Image courtesy of PublicDomainPictures at FreeDigitalPhotos.net

I rushed him to a sink to rinse his hands and his mouth, which had now begun bleeding because the insides of his mouth had started to swell.  I ran to the kitchen and asked how they prepared his sandwich because he was reacting and he is only anaphylactic allergen was peanuts.  A manager came out and assured me they prepared it properly, but "just in case" they wanted my contact info. At this time, the mom of the family with us noticed hives on my son's face. I questioned if I should shoot him with epinephrine (hint: yes, I should have! Upset stomach and mouth swelling is two system involement which means anaphylaxis is occurring and epinephrine is necessary) and we decided to pack up and leave to go to the closest urgent care, about .25 mile away. As they injected him with life-saving epineprine, I wondered if I would have another day with my son. I wondered if we had waited too late to give him the medicine or if the medicine itself would stop his heart.  I was so happy when the symptoms began to fade, I agreed when the doctor offered my son a dye-filled Otter Pop. (As I type this, I realize this is probably the cause to his strange aversion to Otter Pops. I thought it had to do with my amazing parenting causing him to now hate dyes and sugars. Really, he just hates needles.)  I had to give him steroids in order to avoid a biphasic reaction  which is a secondary reaction to the allergen that can come back without warning as soon as the epinephrine wears off, up to four days later. I hugged him to sleep each of those four nights and I wondered how on earth I could explain why there was a 5-year-old wrapped in bubble wrap living in a locked bedroom in my house.

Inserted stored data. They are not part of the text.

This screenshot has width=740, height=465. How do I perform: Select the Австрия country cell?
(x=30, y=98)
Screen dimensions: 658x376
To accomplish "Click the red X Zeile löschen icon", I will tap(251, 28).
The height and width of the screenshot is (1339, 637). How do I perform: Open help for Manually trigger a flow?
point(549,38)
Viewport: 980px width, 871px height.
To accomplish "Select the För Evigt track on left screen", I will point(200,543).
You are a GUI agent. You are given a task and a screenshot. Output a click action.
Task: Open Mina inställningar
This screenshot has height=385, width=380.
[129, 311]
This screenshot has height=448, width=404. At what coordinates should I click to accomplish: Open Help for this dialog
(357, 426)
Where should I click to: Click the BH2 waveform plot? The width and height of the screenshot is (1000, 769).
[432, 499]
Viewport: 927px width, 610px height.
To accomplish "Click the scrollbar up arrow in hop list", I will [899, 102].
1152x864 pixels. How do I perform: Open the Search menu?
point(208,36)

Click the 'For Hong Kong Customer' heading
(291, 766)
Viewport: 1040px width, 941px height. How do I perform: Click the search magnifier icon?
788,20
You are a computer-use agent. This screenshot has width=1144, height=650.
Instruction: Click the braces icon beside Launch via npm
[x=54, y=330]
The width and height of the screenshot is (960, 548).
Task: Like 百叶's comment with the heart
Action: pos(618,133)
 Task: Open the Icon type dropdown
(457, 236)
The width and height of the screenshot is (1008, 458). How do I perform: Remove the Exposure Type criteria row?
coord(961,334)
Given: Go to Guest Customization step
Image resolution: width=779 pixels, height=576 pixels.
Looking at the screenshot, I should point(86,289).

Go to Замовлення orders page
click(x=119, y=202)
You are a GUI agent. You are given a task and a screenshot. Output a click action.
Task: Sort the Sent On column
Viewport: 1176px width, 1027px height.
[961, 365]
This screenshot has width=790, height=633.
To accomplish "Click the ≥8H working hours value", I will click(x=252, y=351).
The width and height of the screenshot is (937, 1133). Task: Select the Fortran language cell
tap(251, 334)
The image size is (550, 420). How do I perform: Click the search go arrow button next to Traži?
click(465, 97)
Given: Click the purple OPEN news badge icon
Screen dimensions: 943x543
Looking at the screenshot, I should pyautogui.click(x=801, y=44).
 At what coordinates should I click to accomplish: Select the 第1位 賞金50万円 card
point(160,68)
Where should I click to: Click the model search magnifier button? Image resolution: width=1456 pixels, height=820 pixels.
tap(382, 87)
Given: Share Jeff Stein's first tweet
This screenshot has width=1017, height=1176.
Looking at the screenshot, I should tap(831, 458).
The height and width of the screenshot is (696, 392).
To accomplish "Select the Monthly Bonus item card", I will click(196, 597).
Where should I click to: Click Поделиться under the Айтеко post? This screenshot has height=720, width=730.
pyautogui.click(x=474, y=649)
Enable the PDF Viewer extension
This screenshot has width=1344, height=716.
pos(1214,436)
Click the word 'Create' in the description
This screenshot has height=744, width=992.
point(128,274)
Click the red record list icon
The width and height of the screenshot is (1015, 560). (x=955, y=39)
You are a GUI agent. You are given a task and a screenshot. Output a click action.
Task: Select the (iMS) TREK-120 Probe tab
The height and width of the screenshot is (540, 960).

We followed up with his regular allergist the following week and were told the same as always, "Continue to avoid peanuts."  Obviously, this is what we had been doing and would continue to do, but now it was clear we could not leave the responsibility to others.  Eating out became limited by not only our preference for clean eating, but also by which restaurants did not serve or carry peanuts or peanut butter in any capacity.  We had already stopped flying because of an incident involving peanuts on a supposed allergy-friendly carrier earlier in the year.  Going to school was scary, but fortunately, the school we had chosen for my son was a charter with not only academic philosophies we loved, but was also free of birthday and holiday treats in order to support their nutrition policy which included no nuts on campus.  If I had to let him out of his room, I felt better about letting him go to school with a very allergy-aware staff, trained in how to use his epipen, and hopefully aware parents who remembered not to send peanuts to school.
Another, more mild, reaction to hummus caused us to stop buying any products that were "made in a facility with peanuts."  We had arrived! We were now in the land of "crazy allergy people." We were now the people others thought went overboard because of an allergy. We were now the parents people hated because their child's right to eat what they wanted was infringed upon. We were now supposedly the kind of people making our child think the whole world needed to revolve around him and his allergy.
In truth, we were and are none of those things. We are parents simply trying to keep our child alive because there is a common food out there that can kill him.  To us, a peanut butter and jelly sandwich is just, if not more dangerous than a loaded gun.  The difference being that people tend to be more conscious of their loaded weapon than the are with PB & J smeared all over faces and hands.  One touch, and my kid's life is in the balance.  It's a hard concept to understand that a staple food for some is a death sentence for others. I was once unaware, too, which is why I want to share our journey with you. A journey to freeing ourselves of a peanut allergy.  A journey that I hope will lead to a time where my six year old can stop contemplating his own mortality and start being a kid again.